___ DATA SHOWN

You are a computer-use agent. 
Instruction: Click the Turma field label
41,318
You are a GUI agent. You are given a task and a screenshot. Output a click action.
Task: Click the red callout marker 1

______

- EXERCISE DIRECTIONS -
Copy the listing above line for line, without changing anything.

- CORRECT OUTPUT -
You are a computer-use agent. 
Instruction: Click the Turma field label
41,318
You are a GUI agent. You are given a task and a screenshot. Output a click action.
Task: Click the red callout marker 1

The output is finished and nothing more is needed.